Inoltre, in altri locali militari (il Battaglione 13 e una fattoria della Forza Aerea) sono stati ritrovati i resti di altre tre persone: Ubagésner Chaves e Fernando Miranda (entrambi nel 2005) ed Eduardo Bleier (2019).
Sono stati sette i ritrovamenti di resti umani nei vari locali militari; a questi si aggiunge il recupero dei resti di Roberto Gomensoro, nelle acque del lago della diga del Rincón del Bonete, nel marzo 1973. Anni dopo, da documenti resi pubblici da un Tribunale Militare, si seppe con certezza che il cadavere di Gomensoro, morto sotto tortura, era stato gettato nelle acque del lago dall'ufficiale Nino Gavazzo, ora deceduto.

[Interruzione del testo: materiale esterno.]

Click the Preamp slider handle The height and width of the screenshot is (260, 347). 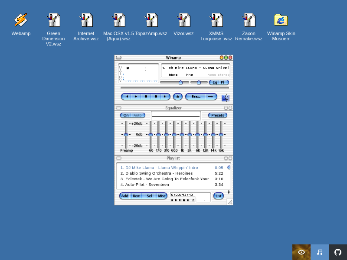pos(126,135)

Quindi in tutto, ad oggi, sono otto le persone identificate i cui resti sono stati recuperati e affidati ai loro famigliari.
Un magro bilancio, considerando che in Uruguay risultano 174 detenuti desaparecidos, almeno è questa la cifra ufficiale, secondo gli iscritti nel Memoriale. Resterebbero quindi altri 167 compagni da ritrovare, facendo un calcolo approssimativo.
Questo è ciò che stiamo facendo, senza farci intimidire dai terroristi di Stato che spiano ancora come avvoltoi, attaccando impunemente la democrazia.